Human-LLM Alignment (RQ2):
- Human experts and LLM judges showed substantial agreement ( $\kappa = 0.684$ for humans; $\kappa = 0.722$ for LLM vs. Human consensus).
- Mean scores were highly aligned across all criteria.
- Discrepancies: LLMs tended to assign slightly higher scores for "Completeness" and "Correctness," while "Understandability" and "Terminological Alignment" showed larger effect sizes ( $d > 0.6$ ), indicating more subjective interpretation differences.
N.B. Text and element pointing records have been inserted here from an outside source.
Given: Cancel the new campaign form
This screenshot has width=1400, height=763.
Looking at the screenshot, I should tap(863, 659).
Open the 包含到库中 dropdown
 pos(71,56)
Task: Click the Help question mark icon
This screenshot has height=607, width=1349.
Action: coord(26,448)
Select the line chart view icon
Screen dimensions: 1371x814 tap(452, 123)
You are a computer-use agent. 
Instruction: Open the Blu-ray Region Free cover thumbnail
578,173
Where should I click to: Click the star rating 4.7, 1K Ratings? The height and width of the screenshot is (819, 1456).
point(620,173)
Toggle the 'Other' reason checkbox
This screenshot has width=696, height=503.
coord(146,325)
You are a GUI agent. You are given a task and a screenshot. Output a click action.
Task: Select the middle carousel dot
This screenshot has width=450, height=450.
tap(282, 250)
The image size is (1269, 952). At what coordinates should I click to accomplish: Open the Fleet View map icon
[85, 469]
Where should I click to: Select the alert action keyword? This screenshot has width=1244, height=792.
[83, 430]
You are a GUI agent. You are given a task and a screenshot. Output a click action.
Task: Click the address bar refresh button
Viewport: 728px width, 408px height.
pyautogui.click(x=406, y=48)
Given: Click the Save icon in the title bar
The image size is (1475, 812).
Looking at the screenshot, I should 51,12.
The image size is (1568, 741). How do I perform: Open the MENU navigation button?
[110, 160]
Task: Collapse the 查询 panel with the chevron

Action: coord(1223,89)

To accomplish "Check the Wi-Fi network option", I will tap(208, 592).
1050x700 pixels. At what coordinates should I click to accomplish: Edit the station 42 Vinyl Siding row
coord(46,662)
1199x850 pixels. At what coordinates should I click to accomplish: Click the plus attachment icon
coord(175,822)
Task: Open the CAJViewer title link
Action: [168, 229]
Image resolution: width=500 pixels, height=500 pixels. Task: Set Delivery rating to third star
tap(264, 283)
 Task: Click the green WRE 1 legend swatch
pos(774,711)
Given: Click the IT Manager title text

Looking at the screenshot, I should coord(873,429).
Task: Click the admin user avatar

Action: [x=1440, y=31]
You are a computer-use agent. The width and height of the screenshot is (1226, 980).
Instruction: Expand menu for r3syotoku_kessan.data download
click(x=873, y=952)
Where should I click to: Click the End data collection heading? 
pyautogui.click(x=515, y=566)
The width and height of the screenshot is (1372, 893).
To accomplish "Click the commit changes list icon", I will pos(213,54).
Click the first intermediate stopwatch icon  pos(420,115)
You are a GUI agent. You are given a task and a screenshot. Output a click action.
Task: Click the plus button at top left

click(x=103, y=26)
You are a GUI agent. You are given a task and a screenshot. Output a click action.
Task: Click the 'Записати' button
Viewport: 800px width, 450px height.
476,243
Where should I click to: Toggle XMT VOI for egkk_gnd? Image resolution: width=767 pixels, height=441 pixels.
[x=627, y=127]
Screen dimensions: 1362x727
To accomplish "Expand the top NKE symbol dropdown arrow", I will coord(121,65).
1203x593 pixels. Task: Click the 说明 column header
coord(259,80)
5. Significance and Implications

Automation Potential: The study validates that LLMs can significantly reduce the manual burden of creating UML diagrams, making requirements engineering more accessible to non-technical stakeholders.
Reliable Automated Evaluation: The findings suggest that LLMs can act as effective "first-pass" evaluators for generated models, reducing the cognitive load on human reviewers. This enables scalable quality assurance in software design workflows.
Human-AI Collaboration: The paper proposes a hybrid workflow where LLMs handle initial generation and preliminary assessment, while human experts provide final validation, particularly for complex, domain-intensive models.
Limitations & Future Work: The study notes that domain-specific complexity (e.g., medical devices) remains a challenge. Future work will explore Retrieval-Augmented Generation (RAG) to improve accuracy and expand the framework to other modeling languages.

In conclusion, the paper establishes that current LLMs are not only capable of generating high-quality UML class diagrams from natural language but can also reliably evaluate these artifacts, offering a robust foundation for automated software engineering workflows.